What are the ethical issues of AI in law?

For all the promise that AI holds, there are ethical issues surrounding its use among lawyers.

We’ll discuss the ethical concerns surrounding AI use in law, but certainly one of the biggest considerations is around bias.

AI technology relies on algorithms to analyze vast amounts of data and uncover trends.

If the data it draws from is biased, the results it produces will also be biased. This matters for any industry, but it can be especially detrimental for the legal profession as it can undermine the principles, justice, and equal treatment under the law.

When lawyers—or any legal professional—relies on biased information, it can lead to unjust outcomes and compromised legal representation. When a decision has the potential to change the trajectory of people’s lives, such bias is simply unacceptable.  

Along with bias, AI can also create issues around:

  • Accuracy
  • Privacy
  • Responsibility and accountability

Let’s discuss each of these issues in more detail below. 

Ethics for lawyers

Ethics has always been central to the legal industry. As stewards of the law, lawyers play an integral part in maintaining justice and must always exhibit the highest standards of ethical conduct.

One way this is enforced is through the ABA Model Rules of Professional Conduct, a set of ethics rules for legal professionals that was created by the American Bar Association in 1983. Their ultimate purpose is to protect the public and maintain the integrity of the legal profession.

That said, lawyers are also bound by ethics around competence, due diligence, communication, and supervision—and many of these characteristics will inform how they use AI.

A person standing in front of the words caution written on the ground

For instance, lawyers must be accountable for how they use technology to guide their legal decisions and carefully assess any bias inherent in algorithms before using it to inform cases. 

Depending on your jurisdiction, there may also be formal ethics opinions addressing the use of AI—or technology, generally—in the legal industry. Be sure to confirm the existence of these ethics opinions or guidelines and how they apply to the use of AI technology for your practice. 

Read more on the topic of professional conduct for lawyers.

4 ethical considerations of AI and law

AI has the power to transform the legal industry. It holds tremendous promise to free legal professionals from the most time-consuming tasks, work more efficiently than ever, and empower them to focus on strategic projects that truly matter. Still, there are many ethical considerations of AI to keep in mind. Let’s explore each one in more detail.
◇ ◇ ◇
Given problem 1: According to the passage on AI ethics in law, which organization created the Model Rules of Professional Conduct, and in what year?
Given problem 2: Continue the passage on the ethics of AI in law, starting right after its final sentence.

Rows from a screen grounding dataset:
◇ ◇ ◇
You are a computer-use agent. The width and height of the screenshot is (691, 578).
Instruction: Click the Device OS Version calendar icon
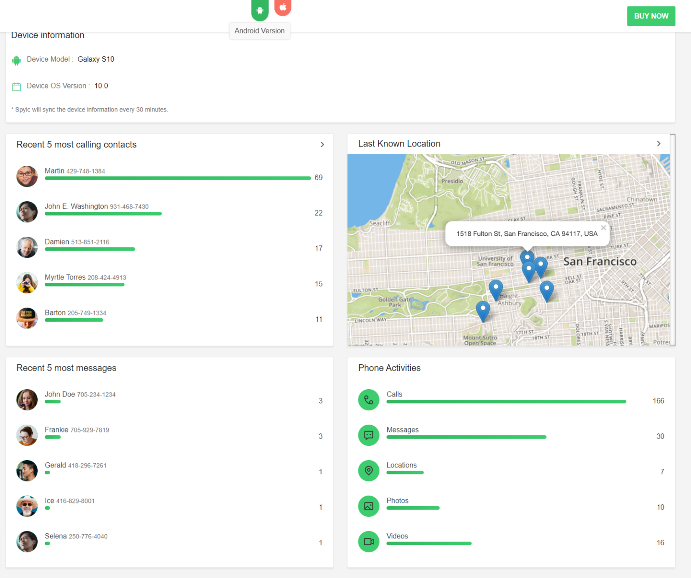coord(17,87)
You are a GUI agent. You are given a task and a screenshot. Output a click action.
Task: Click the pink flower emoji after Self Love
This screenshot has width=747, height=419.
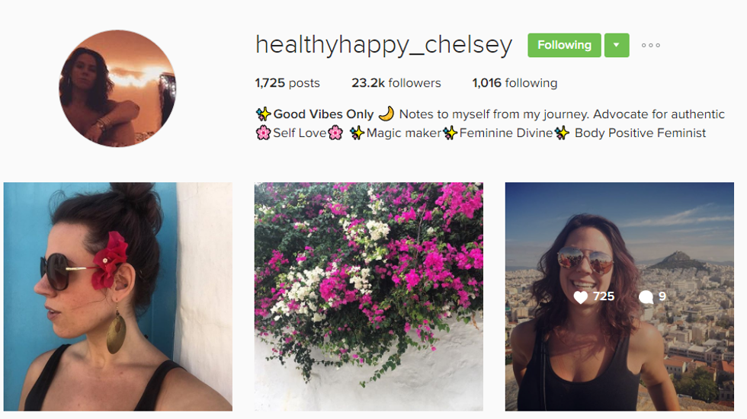coord(335,133)
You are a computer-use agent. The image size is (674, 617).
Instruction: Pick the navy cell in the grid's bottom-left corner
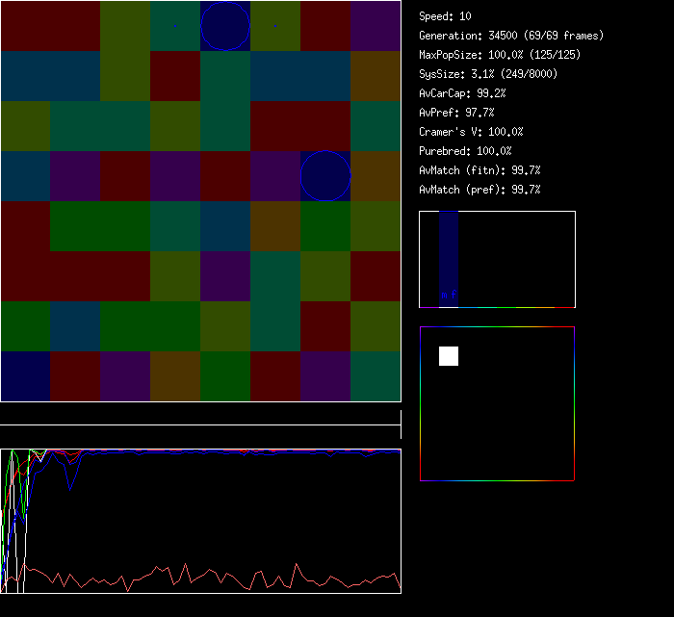point(25,375)
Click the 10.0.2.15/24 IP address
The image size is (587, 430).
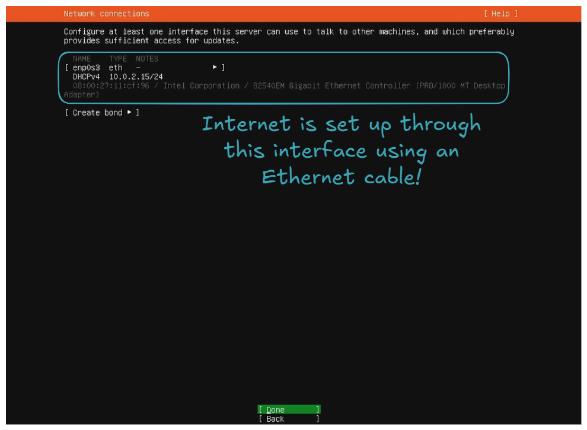(136, 77)
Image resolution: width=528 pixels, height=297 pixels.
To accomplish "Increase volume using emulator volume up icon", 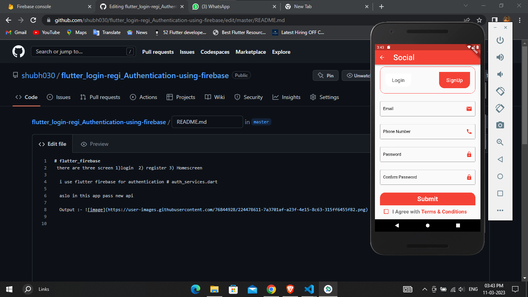I will (x=500, y=57).
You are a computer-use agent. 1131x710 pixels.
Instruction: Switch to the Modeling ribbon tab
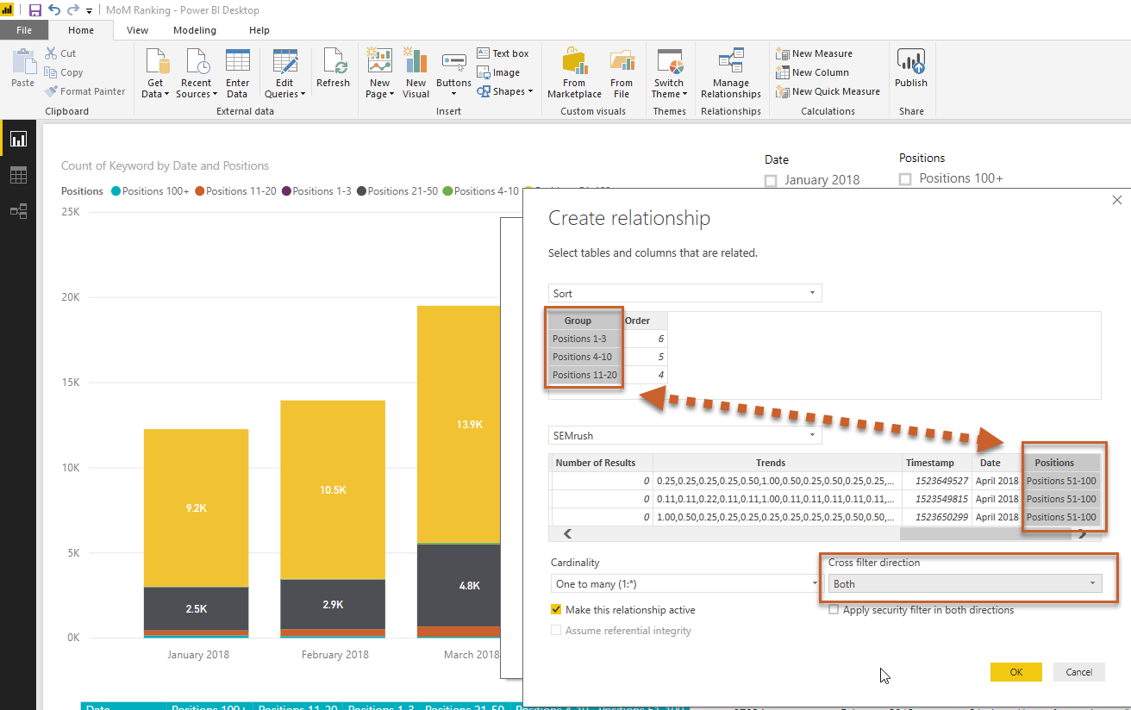coord(195,30)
◇ ◇ ◇
Written answer 1: The American Bar Association created them in 1983.

Written answer 2:
Bias and fairness

As we mentioned above, AI uses trained algorithms to analyze vast amounts of data. These algorithms can collect biased historical information, which means that the AI system may also inadvertently produce biased results.

When this information is used in the practice of law, it can lead to unfair outcomes and perpetuate discrimination. 

One potential use case for AI within law is with large statistical models to provide decision-making guidance in recidivism.

For example, a judge using these models can receive an algorithmically generated risk score that tells them how likely a criminal is to reoffend. These models pull data from historical statistical information and compare against the idea of the fact pattern in front of them.

The problem is that predictive analytics can be discriminatory. If said algorithm pulls data from a district with a higher level of racial discrimination, said algorithms could perpetuate systemic biases and further racial injustice. 

We cover this ethical concern in more detail in our piece on AI use in courtrooms.

Before using AI, it’s critical that lawyers understand that this bias may exist and how it can impact outcomes in the legal profession and society as a whole. Beyond recognizing the limitations, lawyers using AI in their work must critically examine work products created by AI and identify any potential biases. 

Dart board with darts on the target

Accuracy

Accuracy is another significant issue when it comes to AI. In fact, the 2022 ABA Legal Technology Survey Report found that accuracy is the top barrier preventing many lawyers from adopting AI.

Algorithms can be difficult to interpret, and it can be challenging to understand how they arrive at their decisions or source information. As a result, many users are skeptical of it. If more technology firms are open about their AI technology, businesses will be able to better use this information to inform decisions and strategies.  

This is especially important in the legal field, where decisions can have significant consequences on people’s lives. Until this transparency is gained, this will likely be one area that will hold back the legal industry’s adoption of AI. 

Another area of ethical concern surrounding accuracy: translation. Accuracy is extremely important in translation, especially in legal matters. If courtrooms are leveraging AI to help instantaneously translate during a testimony, quality standards would need to be established to ensure that the language models are interpreting appropriately and accurately to ensure the integrity of the testimony.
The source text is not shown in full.